Now God I’m sure you think that because I had been through this once before, it was easier to deal with. You would be wrong. This was much much harder, because I realized this time I would never see her as long as I lived. And unlike the first time, she did not beg me to not leave her, but instead advised me to do what I needed to do to take care of myself.

That was our last hurrah. I knew enough to read the handwriting on the wall. She no longer loved me. She was frightened to tell me for fear I guess of hurting me badly, but it would have been so much better if she had. When I asked her if she did, my love still paid lip service to the idea that she loved me, but in every other way her actions belied she did.

The last two months were a horrible winding down of the relationship. It became so bad she would tell me she didn’t feel like talking on the telephone on our days to talk. If I told her something in confidence about myself she would use it against me when we argued. I don’t want you to think, God, that I am painting her in a bad light. Beneath it all, she was trying to push me away; she wanted me to end it so it would save me the pain that I would feel if she had done it.
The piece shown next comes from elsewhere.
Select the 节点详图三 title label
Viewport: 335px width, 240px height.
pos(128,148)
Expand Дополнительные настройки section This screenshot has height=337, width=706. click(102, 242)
What she never realized was I would never end it, because only I knew that I would have nothing left when it happened. It finally ended so badly I’m no longer even allowed to contact her by email. I believe there is only so much happiness available in the universe at any given time. If this isn’t true, why haven’t people grabbed a little for themselves and there seem to be so many miserable people around.

When I was happy I had somebody’s happiness and now I’ve lost it and someone else has it. I really feel at this point in my life to just let it go. I’ve been very happy in my life on a number of occasions and I think this last time will be the end of it for me. It’s been months now and I still feel just as badly as on the night she first told me I couldn’t come out to visit her. I sincerely doubt I will ever get over this one.

Now, God, I don’t want you to think I’m talking about shuffling off the mortal coil by my own hand, because I’m not. I’m currently scared to die, but I’m also scared to live. All those people who I helped in my life were surely my reason for living and now I just need a legitimate reason to die.

Like I said in the beginning, the next time you have that urge to kill some young person, talk to me first – take me in their place. Then I could die knowing I had helped someone and there was a reason for it. And that’s all that matters, isn’t it?

You can do this one little thing for me, can’t you God? Please.